Work to complete ::
This exercise asks for a copy of each line in the records below with the word "computer" in it.
*** Opening of Data provided ***
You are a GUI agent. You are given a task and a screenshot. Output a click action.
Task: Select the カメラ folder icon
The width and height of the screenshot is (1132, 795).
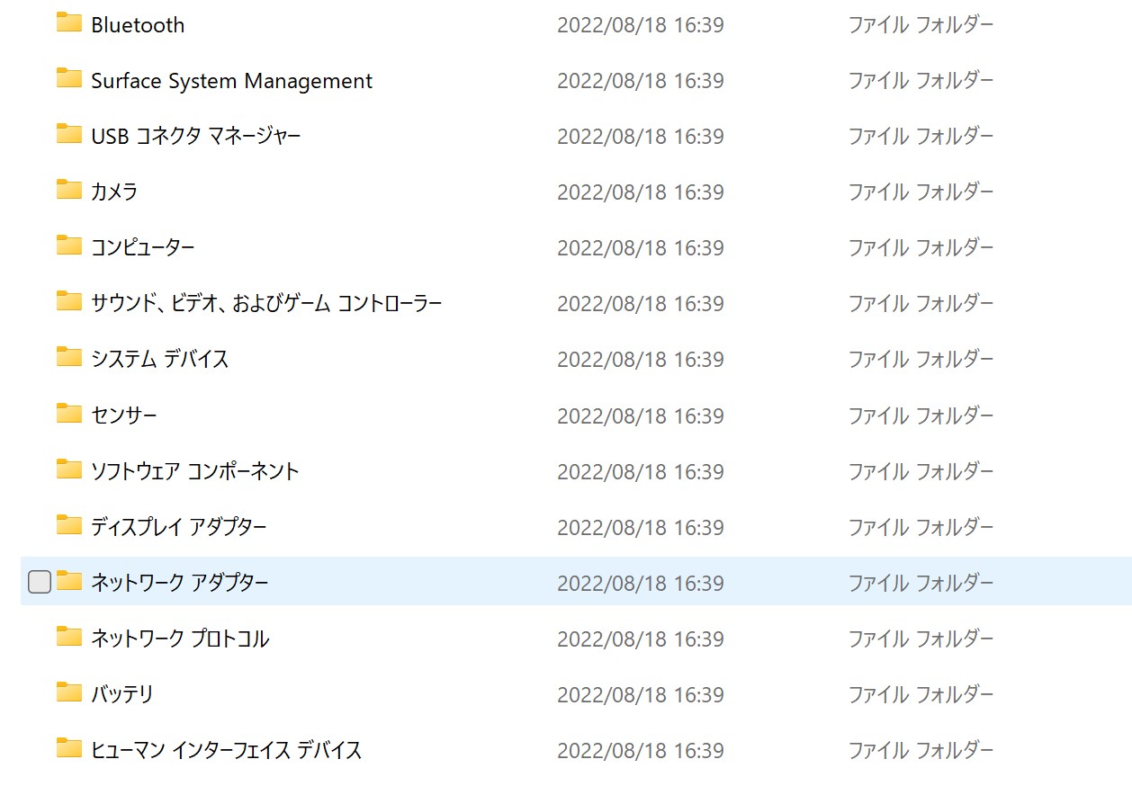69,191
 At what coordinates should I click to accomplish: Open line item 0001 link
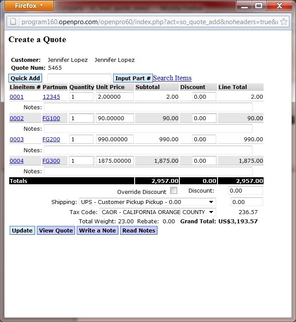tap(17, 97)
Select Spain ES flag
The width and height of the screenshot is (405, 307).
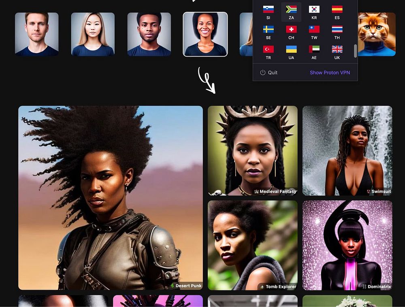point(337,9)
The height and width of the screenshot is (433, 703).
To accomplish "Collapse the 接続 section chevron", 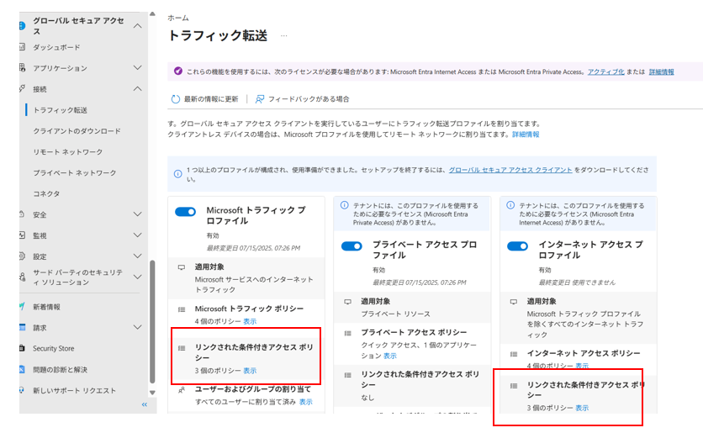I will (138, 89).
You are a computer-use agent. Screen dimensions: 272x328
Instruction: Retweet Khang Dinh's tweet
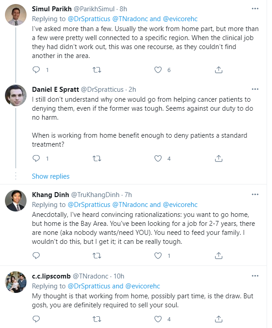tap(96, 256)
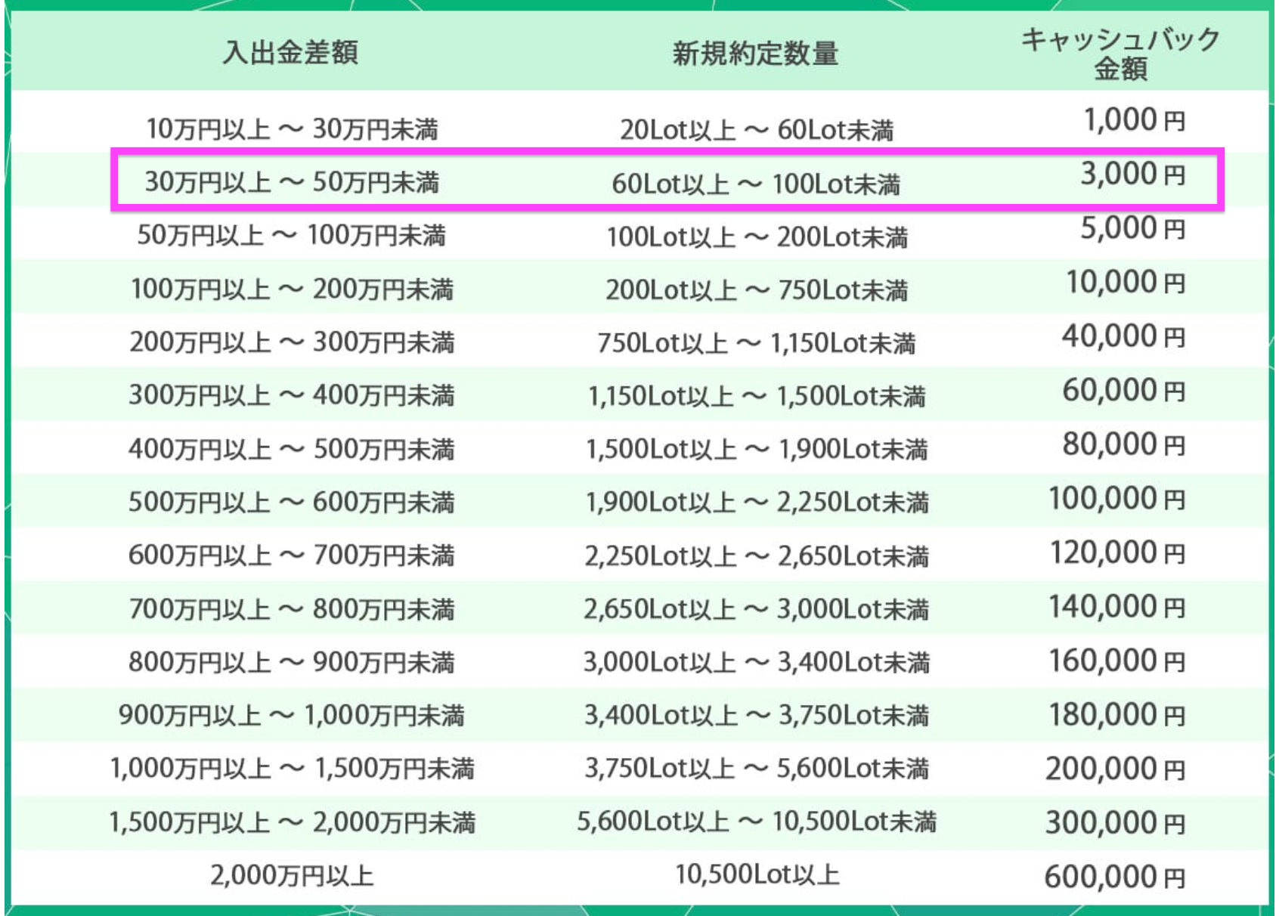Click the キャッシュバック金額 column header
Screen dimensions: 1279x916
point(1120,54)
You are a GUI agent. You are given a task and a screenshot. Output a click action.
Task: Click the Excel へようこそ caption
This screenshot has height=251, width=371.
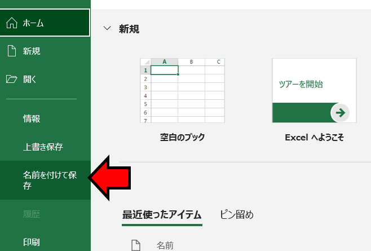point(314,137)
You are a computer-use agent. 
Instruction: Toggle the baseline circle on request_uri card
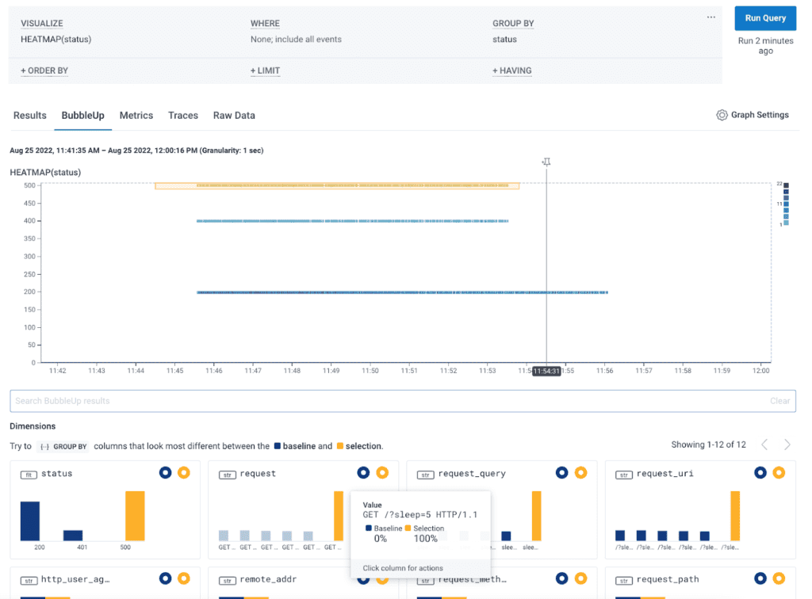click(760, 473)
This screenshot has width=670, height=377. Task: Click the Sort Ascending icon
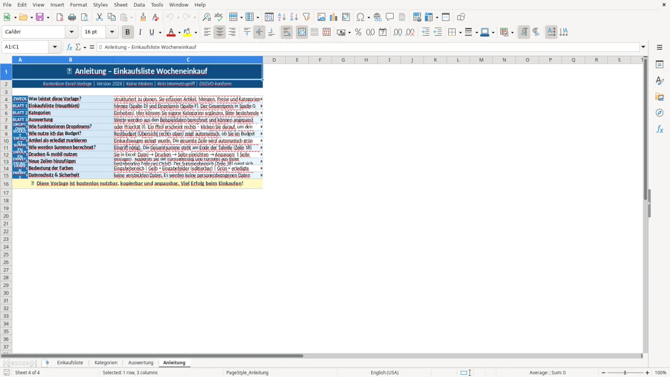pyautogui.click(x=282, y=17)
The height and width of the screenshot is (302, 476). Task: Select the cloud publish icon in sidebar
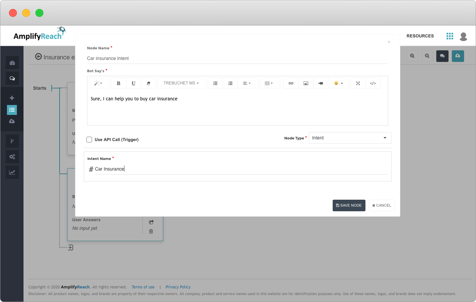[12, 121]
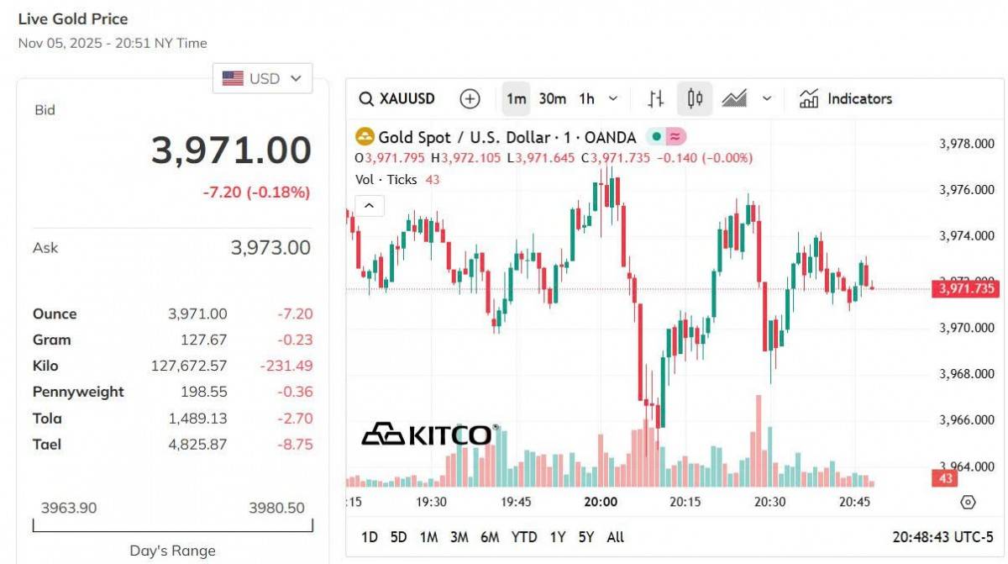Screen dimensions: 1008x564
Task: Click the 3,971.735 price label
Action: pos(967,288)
*** Close of Data provided ***
*** Opening of Data provided ***
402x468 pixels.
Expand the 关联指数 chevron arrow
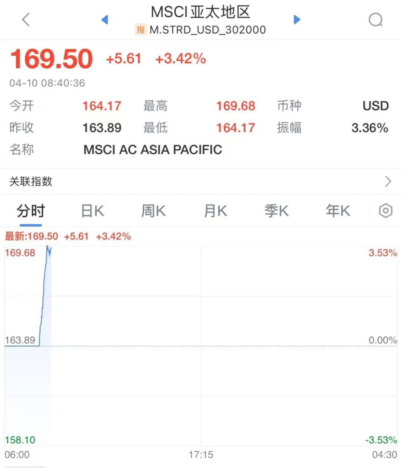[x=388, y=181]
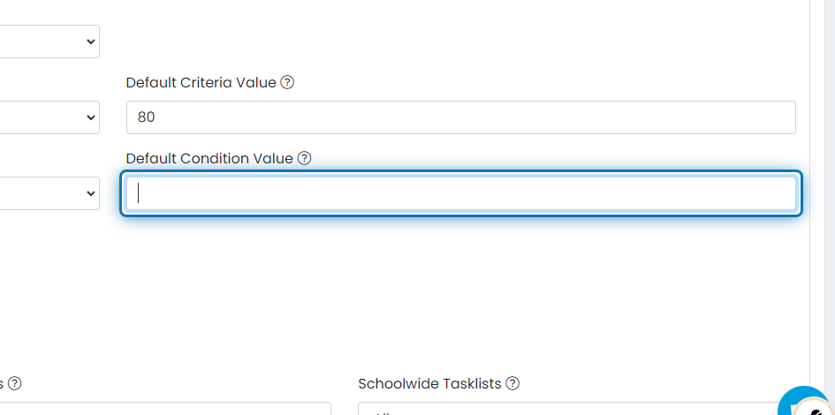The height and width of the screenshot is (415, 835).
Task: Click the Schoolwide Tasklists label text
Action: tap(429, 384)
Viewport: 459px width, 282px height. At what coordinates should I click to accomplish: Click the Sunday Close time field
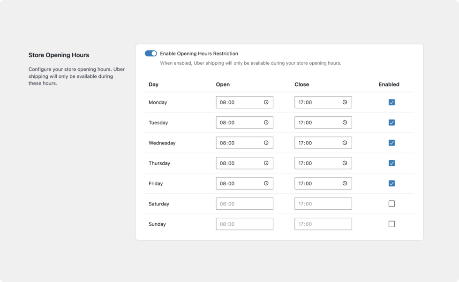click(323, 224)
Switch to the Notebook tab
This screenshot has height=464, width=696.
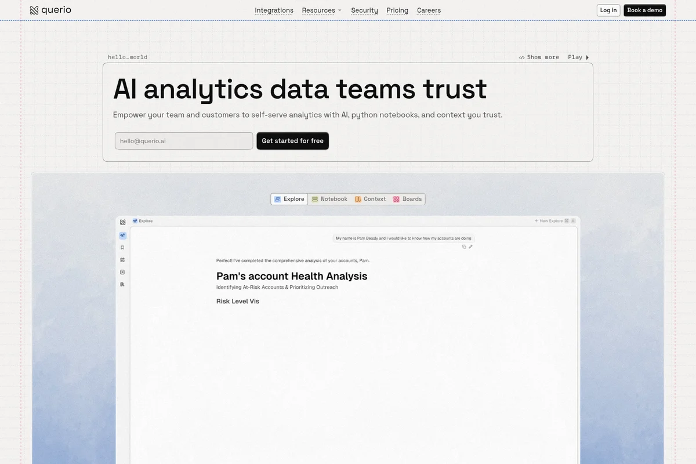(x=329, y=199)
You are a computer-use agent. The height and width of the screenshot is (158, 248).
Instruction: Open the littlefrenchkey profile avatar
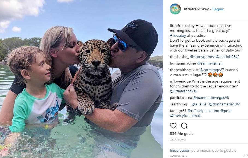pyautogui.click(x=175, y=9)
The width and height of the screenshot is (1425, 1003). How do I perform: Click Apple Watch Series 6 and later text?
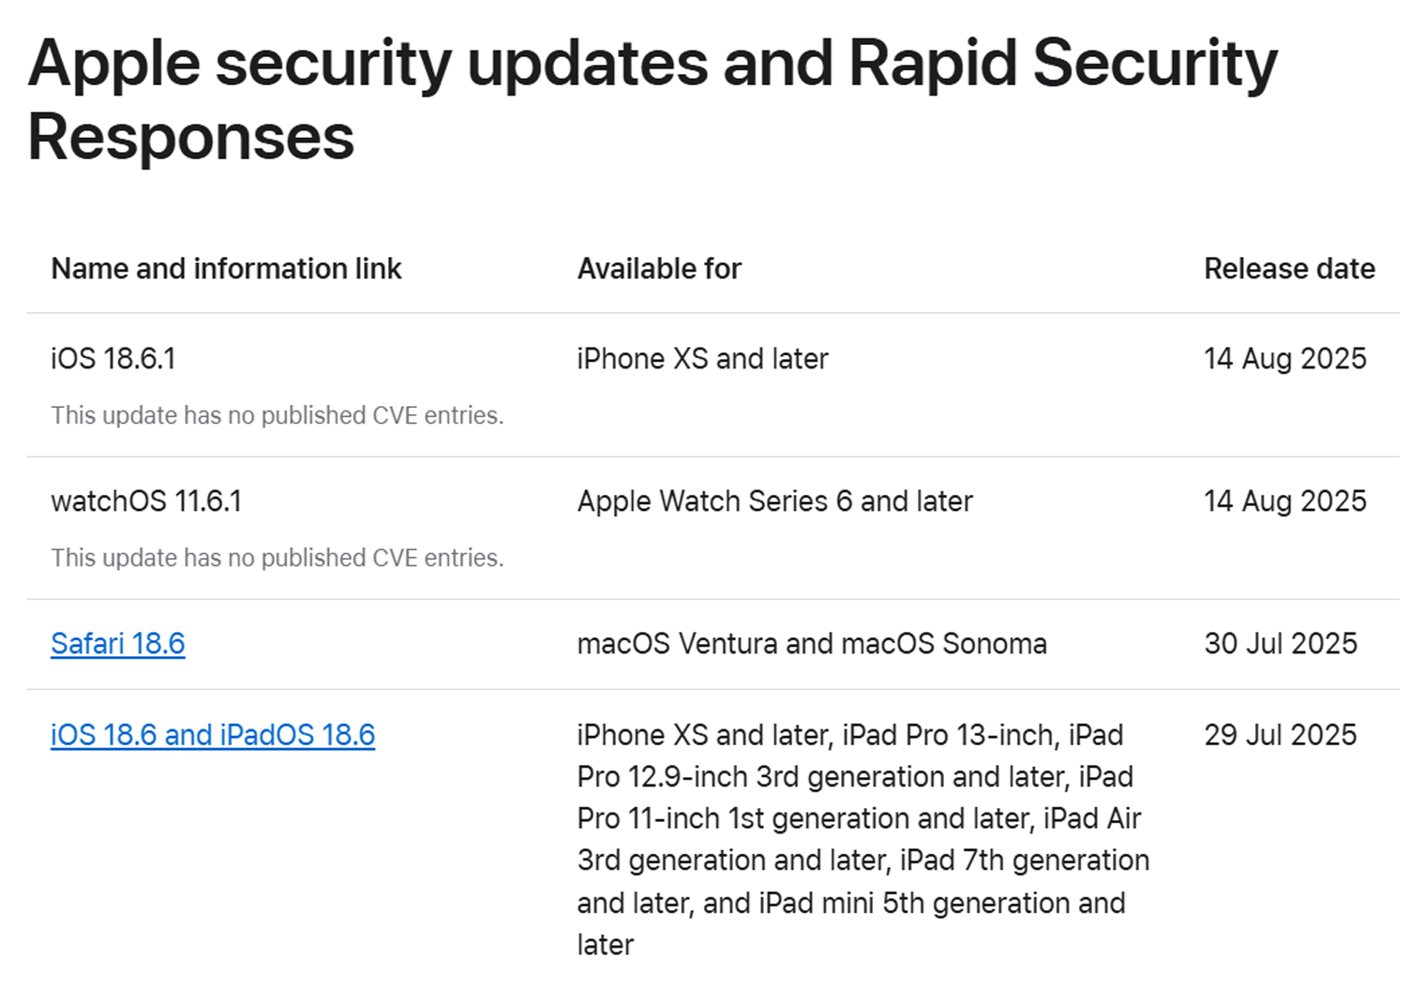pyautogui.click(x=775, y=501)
*** Close of Data provided ***
*** Opening of Data provided ***
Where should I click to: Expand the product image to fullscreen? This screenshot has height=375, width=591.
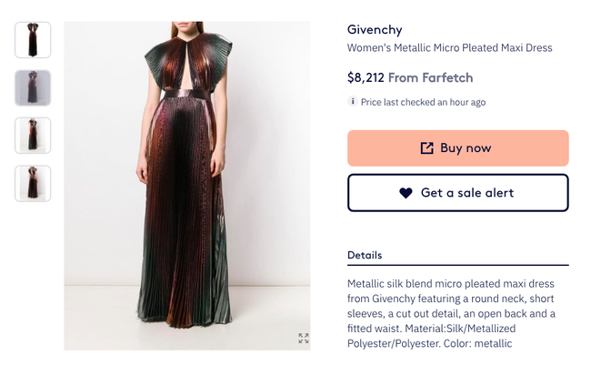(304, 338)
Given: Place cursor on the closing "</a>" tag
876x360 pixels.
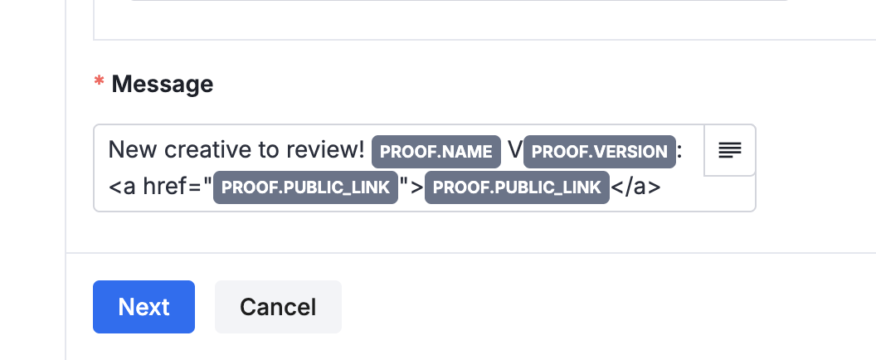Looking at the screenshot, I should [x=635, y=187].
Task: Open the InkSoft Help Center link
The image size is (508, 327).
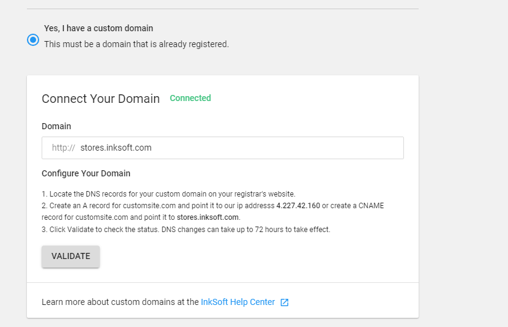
*** Close of Data provided ***
Finished task ::
You are a computer-use agent. Screen dimensions: 272x328
You are a computer-use agent. 
You are a computer-use agent. The height and width of the screenshot is (158, 248).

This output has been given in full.